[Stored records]
-----

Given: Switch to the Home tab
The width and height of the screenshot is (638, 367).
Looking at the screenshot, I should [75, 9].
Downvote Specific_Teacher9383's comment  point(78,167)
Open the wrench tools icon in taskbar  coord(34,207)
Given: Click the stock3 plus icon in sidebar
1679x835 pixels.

-----

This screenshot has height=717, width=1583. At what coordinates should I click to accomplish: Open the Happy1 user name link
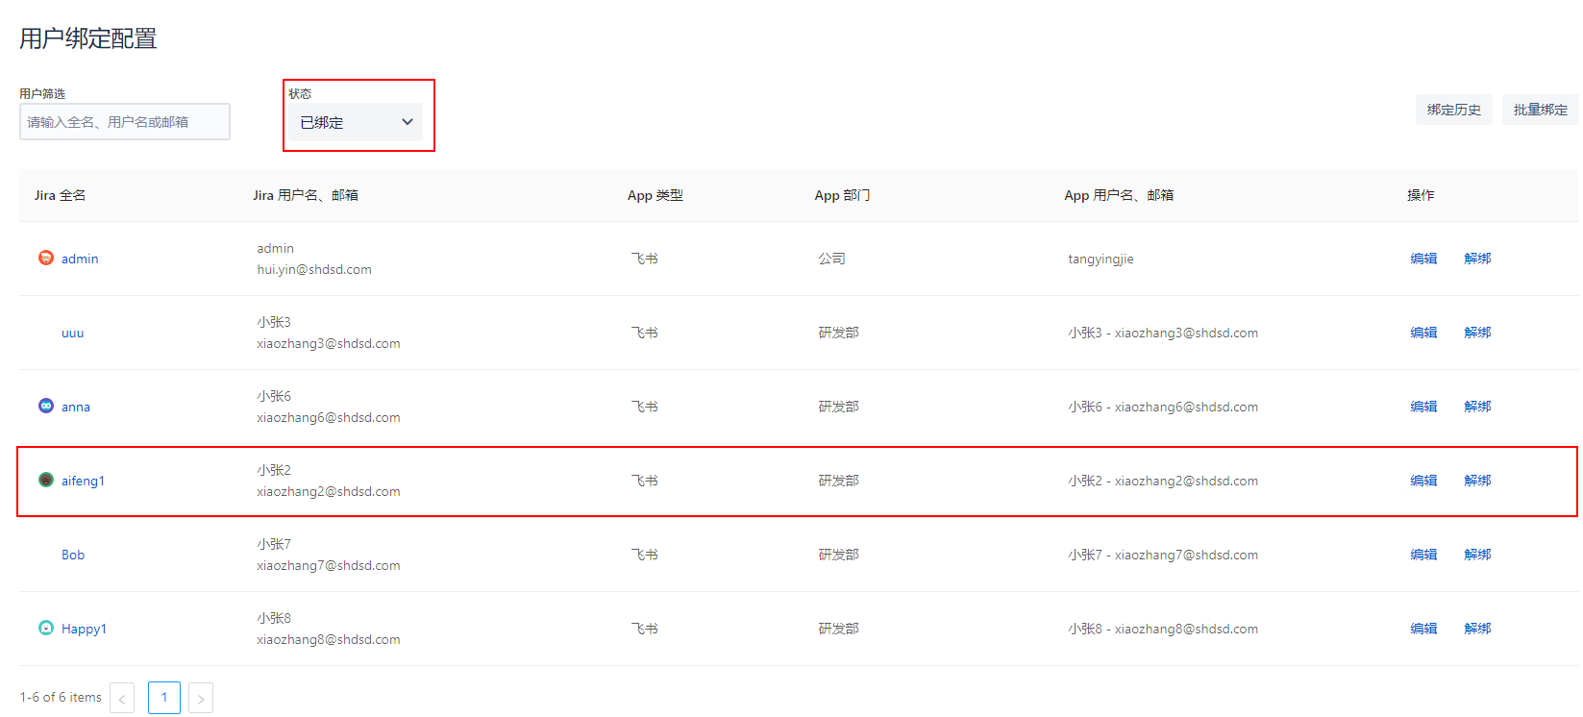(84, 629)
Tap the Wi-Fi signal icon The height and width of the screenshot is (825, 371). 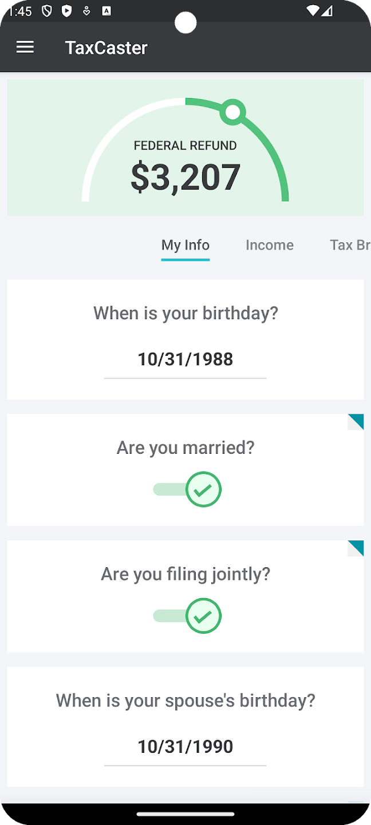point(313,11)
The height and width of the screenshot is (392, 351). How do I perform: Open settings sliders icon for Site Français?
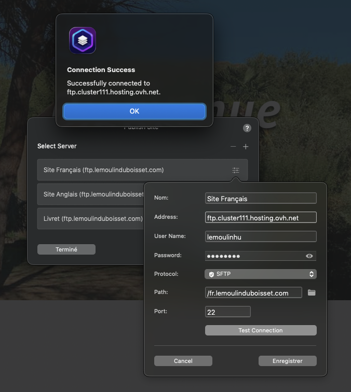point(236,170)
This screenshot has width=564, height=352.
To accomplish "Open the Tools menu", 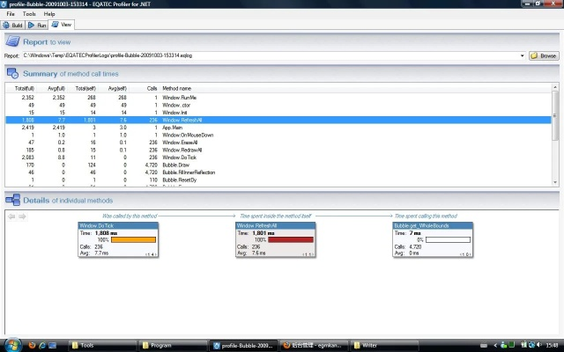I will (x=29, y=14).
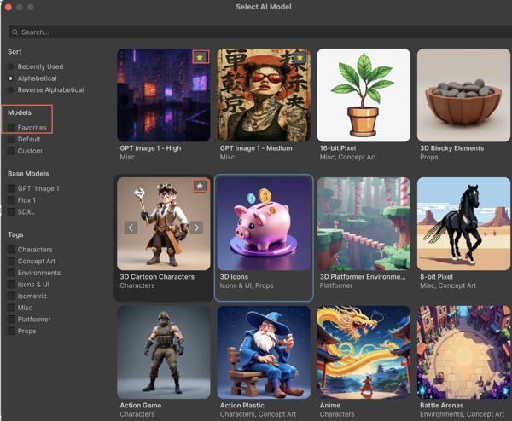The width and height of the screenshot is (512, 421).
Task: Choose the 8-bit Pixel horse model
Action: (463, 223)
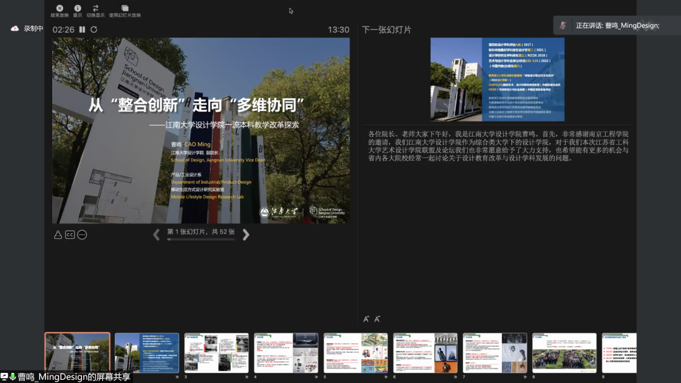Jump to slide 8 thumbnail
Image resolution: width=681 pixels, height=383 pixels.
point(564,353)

-----

What the exercise asks | Return exactly, and only, the lines above starting at the line that contains "Downvote Specific_Teacher9383's comment" and ending at the line that contains "1679x835 pixels.".

The completed task |
Downvote Specific_Teacher9383's comment  point(78,167)
Open the wrench tools icon in taskbar  coord(34,207)
Given: Click the stock3 plus icon in sidebar
1679x835 pixels.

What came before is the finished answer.